[Python-Dev] RFC: PEP 460: Add bytes % args and bytes.format(args) to Python 3.5

Sun Jan 12 02:35:00 CET 2014

On Sat, Jan 11, 2014 at 08:13:39PM -0200, Mariano Reingart wrote:

> AFAIK (and just for the record), there could be both Latin1 text and UTF-16
> in a PDF (and other encodings too), depending on the font used:
[...]
> In Python2, txt is just a str, but in Python3 handling everything as latin1
> string obviously doesn't work for TTF in this case.

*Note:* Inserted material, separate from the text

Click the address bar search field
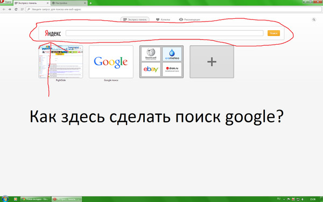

Nobody is suggesting that you use Latin-1 for *everything*. We're 
suggesting that you use it for blobs of binary data that represent 
arbitrary bytes. First you have to get your binary data in the first 
place, using whatever technique is necessary. Here's one way to get a 
blob of binary data:

# encode four C shorts into a fixed-width struct
struct.pack(">hhhh", 23, 42, 17, 99)

Here's another way:

# encode a text string into UTF-16
"My name is Steven".encode("utf-16be")

Both examples return a bytes object containing arbitrary bytes. How do 
you combine those arbitrary bytes with a string template while still 
keeping all code-points under U+0100? By decoding to Latin-1.

-- 
Steven